Keris itu maskulin banget. Kira-kira begitulah persepsi umum tentang keris dan dunia keris.
Mungkin persepsi ini terbentuk dari keris itu sendiri yang salah satu fungsinya sebagai senjata, sebagai lambang kedewasaan pria, sebagai kelengkapan busana pria, penghobinya yang hampir semua laki-laki, dan lain sebagainya. Disadari atau tidak, keris memang kemudian tampil sangat maskulin banget.
Padahal kalau kita belajar keris dan sejarahnya, keris tidak selalu menjadi domain laki-laki. Selain keris yang disandang kaum adam, ada juga keris untuk kaum hawa yaitu keris patrem. Dahulu profesi dukun bayi atau yang membantu wanita melahirkan, yang mana profesi ini semuanya perempuan, juga biasanya memiliki keris dengan Dapur Brojol. Dapur Brojol menggambarkan harapan agar si jabang bayi bisa mBrojol atau kelur dengan mudah, atau proses persalinan dilancarkan.
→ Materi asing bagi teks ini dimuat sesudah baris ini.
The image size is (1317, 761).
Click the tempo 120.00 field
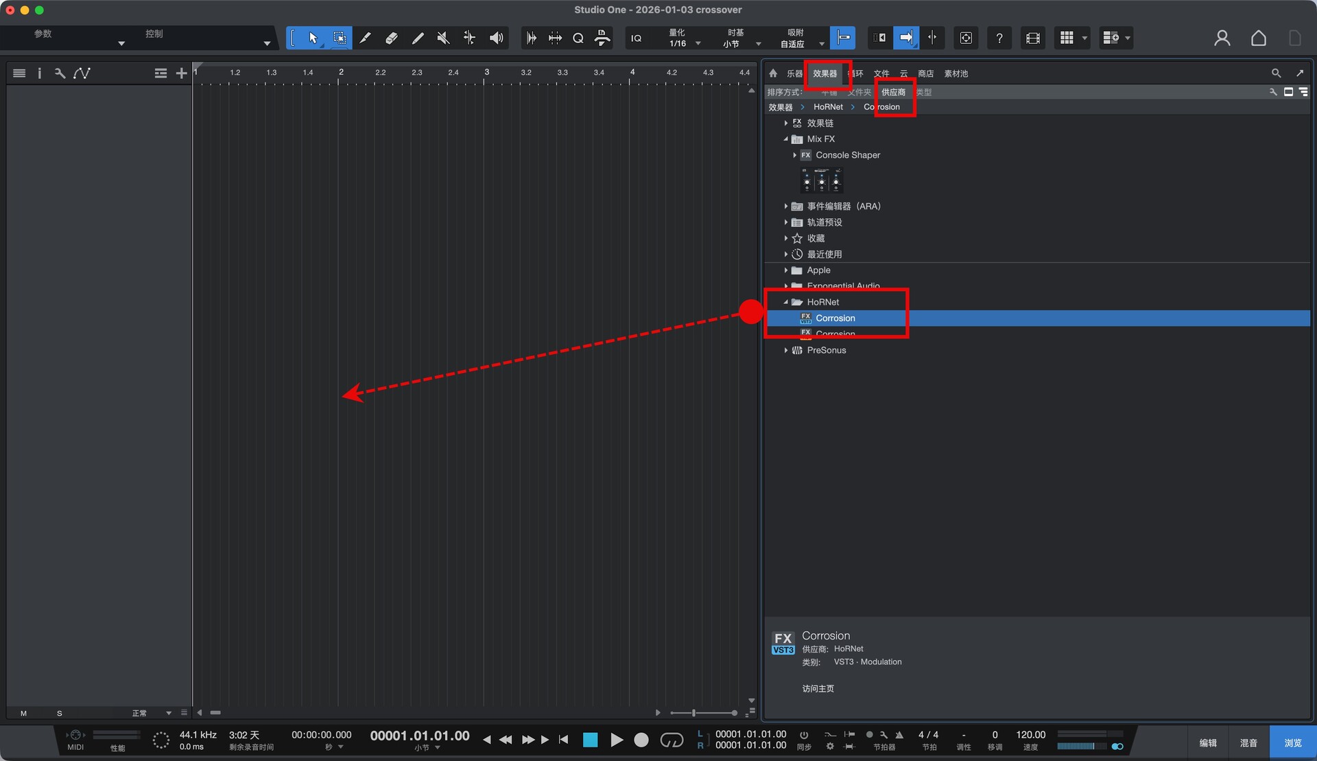1030,735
Sejarah juga menunjukkan, dari banyak empu pembuat keris di masa lalu yang terkenal, ada juga yang perempuan yaitu Ni Mbok Sombro. Seorang empu perempuan dari Pajajaran yang hijrah ke Tuban atau Majapahit.
Ni Mbok Sombro bahkan memiliki karya legendaris yaitu Betok Sombro yang sangat khas. Dia juga melahirkan para empu yang kemudian menjadi empu terkenal dan legendaris.
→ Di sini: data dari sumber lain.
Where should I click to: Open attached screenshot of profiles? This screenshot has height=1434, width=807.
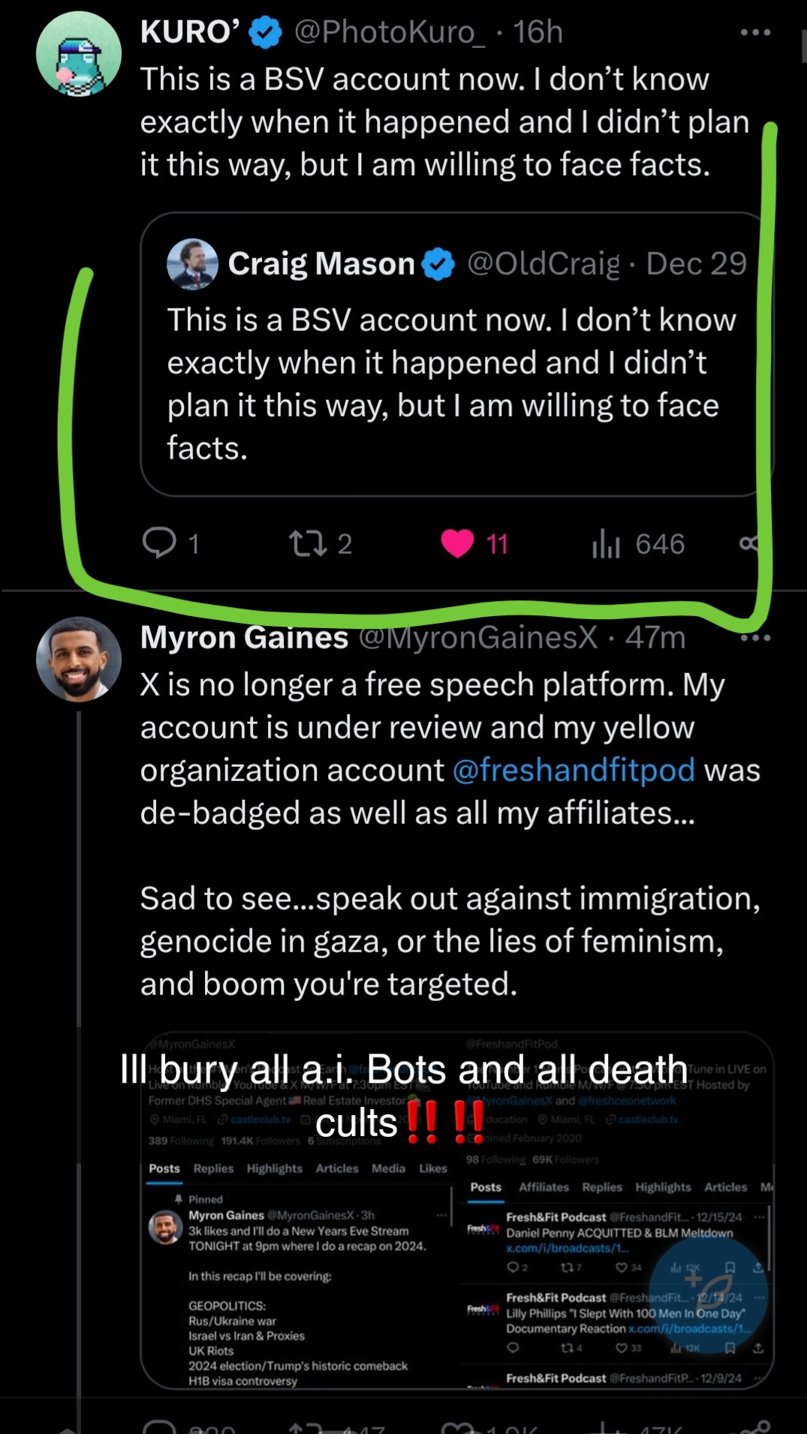[457, 1211]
Itu semua kemudian membuat saya terfikir untuk memunculkan sisi feminim dari keris. Yaitu dengan membuat keris yang feminim dan empu pembuatnya juga harus empu perempuan.
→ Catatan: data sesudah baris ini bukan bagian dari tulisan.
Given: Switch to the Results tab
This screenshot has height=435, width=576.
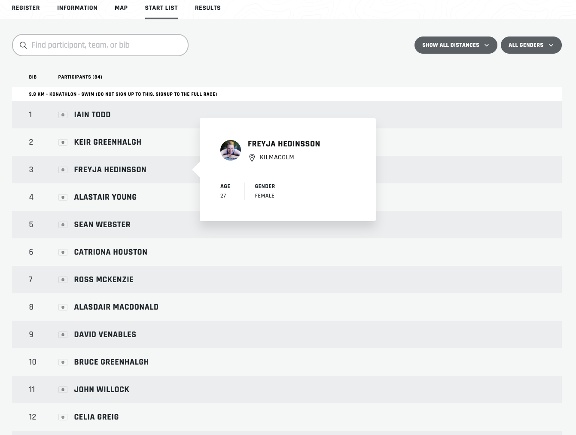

Soal empu perempuan ini, kebetulan saat ini Alhamdulillah ada perempuan yang tertarik menjadi penerus Ni Mbok Sombro. ISI Surakarta misalnya melahirkan beberapa perempuan pembuat keris. Lalu ada juga perempuan muda dari Madura yang membuat keris secara otodidak yaitu Ika Arista.
Saya kemudian memilih Ika. Saya penasaran dengan empu perempuan ini setelah melihat dari media sosial dan dari banyaknya berita soal dia. Terutama setelah dia mendampingi Menparekraf Sandi Uno yang berkunjung ke Aeng Tong Tong karena keris dari sana dipilih menjadi souvenir B20 Indonesia.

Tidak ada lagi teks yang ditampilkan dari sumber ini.